Novo Laticínio Mata do Acauã Transforma Cadeia do Leite no Vale do Jequitinhonha com Inovação e Capacitação

Vale do Jequitinhonha recebe moderno laticínio para revolucionar produção de leite e beneficiar agricultura familiar

O Vale do Jequitinhonha está presenciando uma nova era no setor leiteiro com a inauguração do Laticínio e Queijaria Mata do Acauã. Instalado no Campo Experimental de Acauã, em Leme do Prado, o empreendimento promete ser um divisor de águas para os produtores da região.

O objetivo principal é alavancar as atividades dos produtores, focando no aumento da renda e na maior industrialização do leite produzido localmente. A iniciativa visa consolidar o Vale do Jequitinhonha como um polo de referência em capacitação técnica voltada para a agricultura familiar.

Conforme informações da Empresa de Pesquisa Agropecuária de Minas Gerais (Epamig), o projeto recebeu um investimento total de aproximadamente R$ 1,9 milhão. Deste montante, cerca de R$ 600 mil foram aplicados em obras e equipamentos, R$ 1 milhão vieram de emendas parlamentares e R$ 300 mil foram recursos próprios da Epamig, com financiamento adicional da Fapemig.

Centro de Transferência de Tecnologia e Valorização do Leite

Trazilbo José de Paula Júnior, diretor de Pesquisa e Inovação da Epamig, destaca que o Mata do Acauã vai além de uma simples unidade de processamento.

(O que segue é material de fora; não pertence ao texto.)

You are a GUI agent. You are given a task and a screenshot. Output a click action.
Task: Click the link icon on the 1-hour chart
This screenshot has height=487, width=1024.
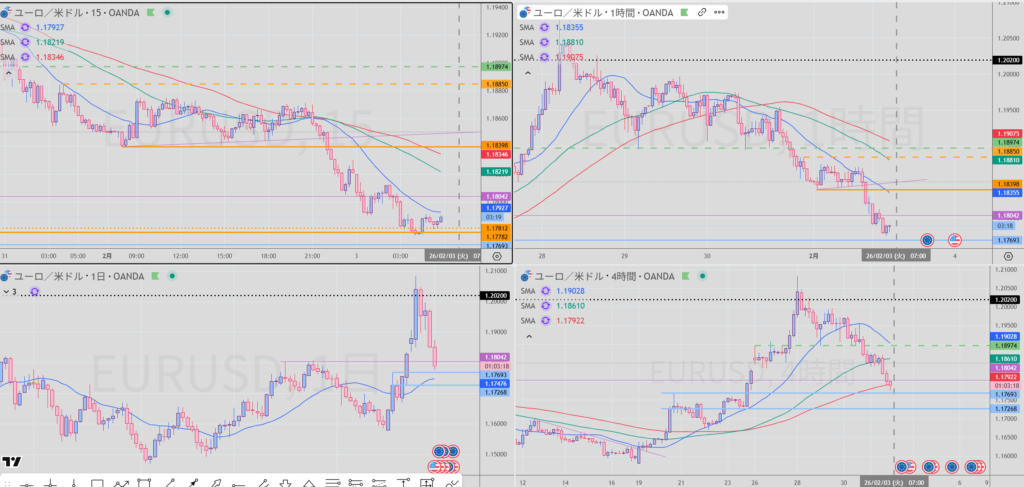click(x=702, y=12)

Ele foi concebido como um centro de transferência de tecnologia, integrando pesquisa, produção e qualificação profissional em um único local.

Essa integração fortalece um segmento crucial para a economia regional, permitindo que os produtores deixem de vender apenas a matéria-prima e passem a agregar valor aos seus produtos. Já foram desenvolvidos itens como queijo coalho pasteurizado, manteiga de garrafa e bebidas lácteas, tanto fermentadas quanto não fermentadas.

Atualmente, a produção concentra-se no queijo muçarela e na bebida láctea fermentada, com a comercialização já viabilizada pela inspeção municipal. Trazilbo ressalta a importância da iniciativa como um modelo de agregação de valor para o leite cru da região e como um polo de capacitação técnica.

Alternativas para a Agricultura Familiar e Boas Práticas de Produção

A proposta do Mata do Acauã é oferecer alternativas concretas para aumentar a rentabilidade dos produtores, especialmente os da agricultura familiar. A ideia é diminuir a dependência da venda do leite in natura, atividade frequentemente sujeita a flutuações de mercado e concorrência de produtos importados.

A estrutura não se limita à produção de diversos tipos de queijos e derivados. Ela também atuará na disseminação de boas práticas de fabricação, no cumprimento das normas sanitárias e na regularização da produção artesanal, suprindo carências importantes na região.

“Nós vamos trabalhar vários tipos de queijos e, principalmente, a questão de boas práticas e respeito à legislação. São carências da região. Os produtores também não tem muita agregação de valor e com o espaço eles terão a oportunidade de mudar isso, agregando valor, gerando mais renda e desenvolvimento”, explica Trazilbo.

Vocação para Formação Técnica e Criação do Queijo Acauã

Um dos grandes diferenciais do empreendimento é sua forte vocação para a formação técnica. O laticínio conta com alojamentos preparados para receber produtores rurais, extensionistas e técnicos durante cursos e treinamentos, facilitando a capacitação e a troca de conhecimentos.

Segundo a Epamig, mais de 200 produtores já foram beneficiados com capacitação através do projeto. A visão de futuro inclui a criação do Queijo Acauã, uma iniciativa que visa valorizar ainda mais a produção regional e consolidar a identidade dos produtos lácteos do Vale do Jequitinhonha.